Distribution and status

Found on the Eyre Peninsula and in Muarry in South Australia, growing in mallee on sand dunes, sclerophyll forest and open shrubland. Also found in Western Australia, New South Wales and Victoria. Native. Uncommon in South Australia. Uncommon in the other states.
Herbarium regions: Eastern, Eyre Peninsula, Murray
AVH map: SA distribution map (external link)

Plant description

Shrub to 2 m high. Leaves alternate, linear to 12 mm long, pex acute or rounded, appressed to the stems. Flowers terminal, solitary with 6-9 white or pale mauve ray florets and yellow desk florets. Flowering between November and April. Differ from the other subspecies found in South Australia, Olearia passerinoides spp. glutescens, which has clustered flower-head, 8-15 ray florets, long and spreading leaves and seeds to 20 mm long.

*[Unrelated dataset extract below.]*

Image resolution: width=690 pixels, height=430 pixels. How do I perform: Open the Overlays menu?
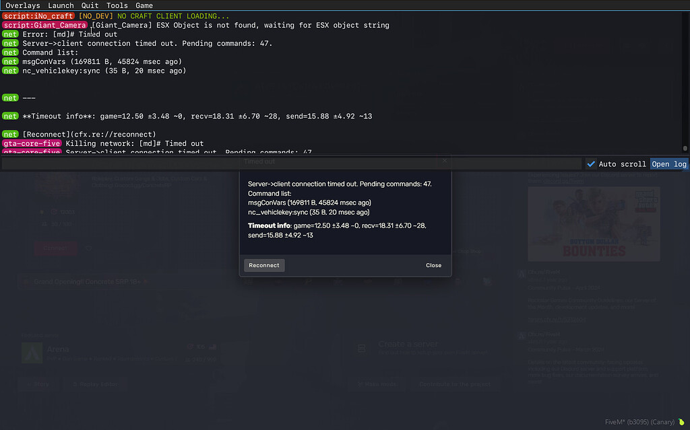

Fruits are pale brown daisy head. Seeds are brown short cylindrical seed to 2 mm long (excluding the pappus), covered in scattered hairs and long pappus bristles at one end. Seed embryo type is spatulate fully developed.

Seed collection and propagation

Collect seeds between December and June. Collect heads that are large and fluffy. Either pick off the whole heads or use your finger and pull off the seeds from the head. Mature seeds will come off easily. Place the heads in a tray for a week to dry. No cleaning is required if only pure seeds are collected. If heads are collected, then rub the heads gently with your hands to dislodge the seeds. Viable seeds will be fat and hard. Store the seeds with a desiccant such as dried silica beads or dry rice, in an air tight container in a cool and dry place. Seeds are non-dormant, viable seed should germinate readily.